Il m’a inculqué l’amour des arbres et des plantes. Le jardin de fleurs et d’arbres de mon enfance était le plus beau du quartier. C’était mon père et ma mère qui voulaient ça. Ils voulaient qu’on grandisse avec la beauté de la nature qu’ils voulaient recréer derrière notre maison à Neufchatel . Je le revois encore planter cet érable mature à quatre troncs, sous la pluie battante, dans le coin de la cour avec sa force surhumaine. Je me souviens aussi qu’il me faisait arracher les pissenlits par la racine et les herbes sous la clôture blanche avec mes mains. Ça me faisait vraiment chier de devoir faire ça à 8 ans. Pourtant, lorsque j’ai eu ma première maison à St-Bruno-de-Montarville, pour le taquiner gentiment, je suis allé avec lui acheter un arrache pissenlit que je l’ai fait choisir et ironiquement, mon gazon était sans pissenlit et je faisais cette tâche avec affection pour lui. C’est aussi à cette période qu’il me donna mon héritage. Il me donna ses outils. Ceux-là même qu’il avait utilisé pour construire de ses mains ses merveilleux cabanons. Il me donna ses rabots, son équerre, son kit de soudure, sa scie, ses mèches et ses couteaux à bois. Est-ce de la synchronicité mais cette semaine c’était l’anniversaire de l’un de mes neveux qui est venu nous voir pour la première fois à Chertsey durant une partie du week-end. Je lui donnai un marteau en lui disant que ça lui permettrait de bâtir sa vie et un niveau pour que celle-ci soit équilibrée. Je ne savais pas la symbolique que ce geste et les souvenirs prendraient en moi quelques jours plus tard. C’était un geste spontané que je n’avais pas réellement réfléchi. Aujourd’hui ça me touche de me remémorer d’avoir fait ce geste et dit ces mots.

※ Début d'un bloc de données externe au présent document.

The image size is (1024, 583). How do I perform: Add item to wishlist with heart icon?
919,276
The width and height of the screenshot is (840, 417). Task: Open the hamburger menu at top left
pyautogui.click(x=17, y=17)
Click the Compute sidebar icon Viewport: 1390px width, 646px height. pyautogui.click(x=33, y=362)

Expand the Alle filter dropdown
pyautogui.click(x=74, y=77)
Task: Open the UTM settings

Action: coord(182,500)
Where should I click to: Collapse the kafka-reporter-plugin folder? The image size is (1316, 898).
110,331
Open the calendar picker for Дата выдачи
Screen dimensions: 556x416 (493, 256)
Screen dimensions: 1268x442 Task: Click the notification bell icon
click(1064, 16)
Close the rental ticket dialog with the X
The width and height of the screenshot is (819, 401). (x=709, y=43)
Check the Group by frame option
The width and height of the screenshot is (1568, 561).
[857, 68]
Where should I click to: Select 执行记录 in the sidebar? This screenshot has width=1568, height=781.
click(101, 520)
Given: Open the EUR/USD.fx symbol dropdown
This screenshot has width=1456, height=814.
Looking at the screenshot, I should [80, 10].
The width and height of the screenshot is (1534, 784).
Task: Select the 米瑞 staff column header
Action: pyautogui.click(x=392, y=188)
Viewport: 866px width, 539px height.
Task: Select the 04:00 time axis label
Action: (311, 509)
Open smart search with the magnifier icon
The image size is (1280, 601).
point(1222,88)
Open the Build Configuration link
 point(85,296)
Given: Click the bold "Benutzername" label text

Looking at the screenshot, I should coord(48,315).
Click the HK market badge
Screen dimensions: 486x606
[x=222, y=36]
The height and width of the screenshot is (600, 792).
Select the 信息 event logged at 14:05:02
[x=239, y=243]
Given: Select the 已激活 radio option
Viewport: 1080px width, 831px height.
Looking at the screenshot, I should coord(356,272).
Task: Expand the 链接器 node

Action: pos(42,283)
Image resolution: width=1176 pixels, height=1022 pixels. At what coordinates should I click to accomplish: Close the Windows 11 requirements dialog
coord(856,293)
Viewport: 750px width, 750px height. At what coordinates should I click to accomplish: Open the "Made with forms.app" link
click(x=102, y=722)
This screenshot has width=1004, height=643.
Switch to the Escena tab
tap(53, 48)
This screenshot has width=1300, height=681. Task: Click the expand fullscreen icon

L’héritage de ma mère a été ses livres et la collection de films et de photos de la famille. Son dernier cadeau a d’ailleurs été une encyclopédie des fines herbes et épices. En songeant à ça je réalise que mes parents m’ont donné tous les deux leurs passions et leurs fiertés de faire. Aujourd’hui j’irai voir mon père avec deux gros albums de photos de la famille. S’il le désire, je les regarderai avec lui afin qu’il puisse faire le chemin de ses souvenirs.
Je suis assise à mon bureau et je pense à Georges. Georges est mon arbre préféré de mon terrain. C’est un pin centenaire sur le bord du lac, juste au coin de la terrasse où je passe mes étés. Georges a toujours été pour moi la représentation symbolique de mon père. Même si mon père s’en va, il sera toujours avec moi…
Article publié le vendredi, 27 octobre 2017 sous la rubrique Personnel et peut-être même hors sujet.